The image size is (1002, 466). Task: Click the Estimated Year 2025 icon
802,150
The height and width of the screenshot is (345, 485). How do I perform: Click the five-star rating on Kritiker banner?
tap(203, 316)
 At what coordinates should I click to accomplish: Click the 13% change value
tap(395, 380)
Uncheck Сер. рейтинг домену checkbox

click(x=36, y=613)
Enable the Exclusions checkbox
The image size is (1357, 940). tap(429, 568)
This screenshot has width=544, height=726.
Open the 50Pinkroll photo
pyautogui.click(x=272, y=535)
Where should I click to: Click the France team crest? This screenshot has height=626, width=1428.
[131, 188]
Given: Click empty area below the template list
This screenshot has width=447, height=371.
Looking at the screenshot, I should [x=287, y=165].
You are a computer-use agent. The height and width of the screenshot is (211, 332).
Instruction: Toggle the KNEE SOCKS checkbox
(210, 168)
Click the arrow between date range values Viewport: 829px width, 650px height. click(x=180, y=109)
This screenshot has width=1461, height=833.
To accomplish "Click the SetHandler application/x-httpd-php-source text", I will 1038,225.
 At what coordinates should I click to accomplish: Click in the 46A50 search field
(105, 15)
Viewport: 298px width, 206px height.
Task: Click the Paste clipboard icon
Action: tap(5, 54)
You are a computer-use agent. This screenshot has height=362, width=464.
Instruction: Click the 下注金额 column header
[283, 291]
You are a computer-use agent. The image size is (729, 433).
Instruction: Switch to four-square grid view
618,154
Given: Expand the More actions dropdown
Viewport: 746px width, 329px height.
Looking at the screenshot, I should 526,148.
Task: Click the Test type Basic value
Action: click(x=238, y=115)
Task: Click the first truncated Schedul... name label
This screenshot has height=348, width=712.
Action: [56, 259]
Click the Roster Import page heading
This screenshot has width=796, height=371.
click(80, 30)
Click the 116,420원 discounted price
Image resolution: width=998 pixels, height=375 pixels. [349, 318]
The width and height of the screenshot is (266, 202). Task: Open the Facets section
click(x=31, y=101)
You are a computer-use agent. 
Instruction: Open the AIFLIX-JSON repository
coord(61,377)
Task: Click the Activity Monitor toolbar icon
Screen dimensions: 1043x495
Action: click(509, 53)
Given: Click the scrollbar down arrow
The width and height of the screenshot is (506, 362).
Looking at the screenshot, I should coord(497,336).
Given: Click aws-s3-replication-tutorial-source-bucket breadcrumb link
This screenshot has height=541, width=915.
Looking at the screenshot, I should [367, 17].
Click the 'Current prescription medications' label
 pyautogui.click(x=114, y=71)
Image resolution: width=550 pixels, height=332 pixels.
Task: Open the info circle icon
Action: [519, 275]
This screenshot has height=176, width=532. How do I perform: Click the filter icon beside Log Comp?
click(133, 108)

------------------------------------------------------------------------

- About this exercise
The response should be the lines from the one containing "Click the 116,420원 discounted price" through the last line of the data, set down exactly and with no other line.

- Task response
Click the 116,420원 discounted price
Image resolution: width=998 pixels, height=375 pixels. [349, 318]
The width and height of the screenshot is (266, 202). Task: Open the Facets section
click(x=31, y=101)
You are a computer-use agent. 
Instruction: Open the AIFLIX-JSON repository
coord(61,377)
Task: Click the Activity Monitor toolbar icon
Screen dimensions: 1043x495
Action: click(509, 53)
Given: Click the scrollbar down arrow
The width and height of the screenshot is (506, 362).
Looking at the screenshot, I should coord(497,336).
Given: Click aws-s3-replication-tutorial-source-bucket breadcrumb link
This screenshot has height=541, width=915.
Looking at the screenshot, I should [367, 17].
Click the 'Current prescription medications' label
 pyautogui.click(x=114, y=71)
Image resolution: width=550 pixels, height=332 pixels.
Task: Open the info circle icon
Action: [519, 275]
This screenshot has height=176, width=532. How do I perform: Click the filter icon beside Log Comp?
click(133, 108)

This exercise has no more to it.